EXERCISE GOAL: Rewrite the rows between the line holding "The width and height of the screenshot is (439, 250)." and the line holding "Action: pos(23,28)", inclusive, swapping every "Viewport" for "Display" and leaving everything else as it is.

++++ DATASET

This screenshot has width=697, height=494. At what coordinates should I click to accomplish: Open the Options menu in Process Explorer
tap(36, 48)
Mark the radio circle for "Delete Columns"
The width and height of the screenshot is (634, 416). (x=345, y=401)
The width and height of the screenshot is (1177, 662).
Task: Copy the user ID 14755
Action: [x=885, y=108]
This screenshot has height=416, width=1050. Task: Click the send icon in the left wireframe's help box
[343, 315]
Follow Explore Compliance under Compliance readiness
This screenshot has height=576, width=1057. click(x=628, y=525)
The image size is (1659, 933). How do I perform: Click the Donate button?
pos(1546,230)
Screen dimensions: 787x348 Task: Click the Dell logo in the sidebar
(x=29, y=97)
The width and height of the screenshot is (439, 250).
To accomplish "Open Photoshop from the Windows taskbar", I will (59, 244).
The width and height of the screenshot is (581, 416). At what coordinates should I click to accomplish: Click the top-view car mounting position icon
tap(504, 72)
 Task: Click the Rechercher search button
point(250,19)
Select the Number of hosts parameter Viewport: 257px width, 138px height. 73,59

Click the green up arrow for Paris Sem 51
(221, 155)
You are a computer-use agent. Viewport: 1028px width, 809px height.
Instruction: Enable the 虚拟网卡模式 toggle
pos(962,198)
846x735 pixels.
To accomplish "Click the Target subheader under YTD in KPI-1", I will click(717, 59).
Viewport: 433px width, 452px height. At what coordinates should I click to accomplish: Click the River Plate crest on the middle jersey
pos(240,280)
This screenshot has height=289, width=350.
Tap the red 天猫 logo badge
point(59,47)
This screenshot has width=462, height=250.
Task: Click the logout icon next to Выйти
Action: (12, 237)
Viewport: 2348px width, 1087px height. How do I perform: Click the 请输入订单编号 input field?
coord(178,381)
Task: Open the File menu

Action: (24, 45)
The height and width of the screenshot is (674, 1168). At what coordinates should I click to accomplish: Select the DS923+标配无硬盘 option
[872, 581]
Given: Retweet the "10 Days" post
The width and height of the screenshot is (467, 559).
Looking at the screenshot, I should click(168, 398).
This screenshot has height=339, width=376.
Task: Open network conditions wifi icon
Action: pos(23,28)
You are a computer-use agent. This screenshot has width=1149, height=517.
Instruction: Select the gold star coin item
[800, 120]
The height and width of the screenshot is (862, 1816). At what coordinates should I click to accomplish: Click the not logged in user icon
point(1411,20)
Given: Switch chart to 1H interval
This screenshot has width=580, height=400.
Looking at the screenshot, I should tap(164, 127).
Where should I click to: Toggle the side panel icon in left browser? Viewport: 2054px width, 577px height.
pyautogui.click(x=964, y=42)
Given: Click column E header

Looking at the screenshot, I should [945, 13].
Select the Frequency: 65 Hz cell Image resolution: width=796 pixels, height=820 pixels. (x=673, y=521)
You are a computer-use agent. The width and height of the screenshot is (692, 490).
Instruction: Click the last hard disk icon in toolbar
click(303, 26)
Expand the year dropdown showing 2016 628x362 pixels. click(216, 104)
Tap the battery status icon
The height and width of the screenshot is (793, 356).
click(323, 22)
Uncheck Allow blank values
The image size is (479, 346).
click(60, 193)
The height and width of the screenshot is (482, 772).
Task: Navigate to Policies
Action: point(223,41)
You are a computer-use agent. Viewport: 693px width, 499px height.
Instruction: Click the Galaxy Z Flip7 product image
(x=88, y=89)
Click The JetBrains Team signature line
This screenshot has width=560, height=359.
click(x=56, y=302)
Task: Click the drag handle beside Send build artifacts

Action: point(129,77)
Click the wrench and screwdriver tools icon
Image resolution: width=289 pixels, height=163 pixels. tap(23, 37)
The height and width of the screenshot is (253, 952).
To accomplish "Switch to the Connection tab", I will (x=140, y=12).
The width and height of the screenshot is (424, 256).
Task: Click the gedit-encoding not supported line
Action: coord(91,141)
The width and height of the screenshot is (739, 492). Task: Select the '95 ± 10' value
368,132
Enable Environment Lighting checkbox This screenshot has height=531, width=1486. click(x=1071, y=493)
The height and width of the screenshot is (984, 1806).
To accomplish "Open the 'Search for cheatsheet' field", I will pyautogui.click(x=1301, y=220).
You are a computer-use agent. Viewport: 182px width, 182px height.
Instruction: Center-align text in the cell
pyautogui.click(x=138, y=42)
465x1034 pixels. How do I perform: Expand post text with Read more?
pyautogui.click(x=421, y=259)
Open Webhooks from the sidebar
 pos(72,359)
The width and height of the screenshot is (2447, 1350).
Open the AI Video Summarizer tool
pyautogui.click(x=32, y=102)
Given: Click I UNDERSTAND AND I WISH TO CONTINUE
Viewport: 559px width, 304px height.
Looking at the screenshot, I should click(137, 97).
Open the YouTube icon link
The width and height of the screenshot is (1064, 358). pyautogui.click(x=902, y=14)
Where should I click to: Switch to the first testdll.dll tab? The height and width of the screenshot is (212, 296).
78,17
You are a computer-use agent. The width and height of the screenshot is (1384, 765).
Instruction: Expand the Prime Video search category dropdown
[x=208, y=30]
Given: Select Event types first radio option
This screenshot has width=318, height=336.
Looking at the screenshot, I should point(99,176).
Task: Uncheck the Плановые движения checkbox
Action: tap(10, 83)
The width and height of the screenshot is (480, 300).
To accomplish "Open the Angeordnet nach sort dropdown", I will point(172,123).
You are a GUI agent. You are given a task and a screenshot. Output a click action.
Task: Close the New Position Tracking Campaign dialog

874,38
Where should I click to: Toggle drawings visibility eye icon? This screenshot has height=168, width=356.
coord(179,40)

++++++++

RESPONSE TO THIS EXERCISE:
The width and height of the screenshot is (439, 250).
To accomplish "Open Photoshop from the Windows taskbar", I will (59, 244).
The width and height of the screenshot is (581, 416). At what coordinates should I click to accomplish: Click the top-view car mounting position icon
tap(504, 72)
 Task: Click the Rechercher search button
point(250,19)
Select the Number of hosts parameter Display: 257px width, 138px height. 73,59

Click the green up arrow for Paris Sem 51
(221, 155)
You are a computer-use agent. Display: 1028px width, 809px height.
Instruction: Enable the 虚拟网卡模式 toggle
pos(962,198)
846x735 pixels.
To accomplish "Click the Target subheader under YTD in KPI-1", I will click(717, 59).
Display: 433px width, 452px height. At what coordinates should I click to accomplish: Click the River Plate crest on the middle jersey
pos(240,280)
This screenshot has height=289, width=350.
Tap the red 天猫 logo badge
point(59,47)
This screenshot has width=462, height=250.
Task: Click the logout icon next to Выйти
Action: (12, 237)
Display: 2348px width, 1087px height. How do I perform: Click the 请输入订单编号 input field?
coord(178,381)
Task: Open the File menu

Action: (24, 45)
The height and width of the screenshot is (674, 1168). At what coordinates should I click to accomplish: Select the DS923+标配无硬盘 option
[872, 581]
Given: Retweet the "10 Days" post
The width and height of the screenshot is (467, 559).
Looking at the screenshot, I should click(168, 398).
This screenshot has height=339, width=376.
Task: Open network conditions wifi icon
Action: pos(23,28)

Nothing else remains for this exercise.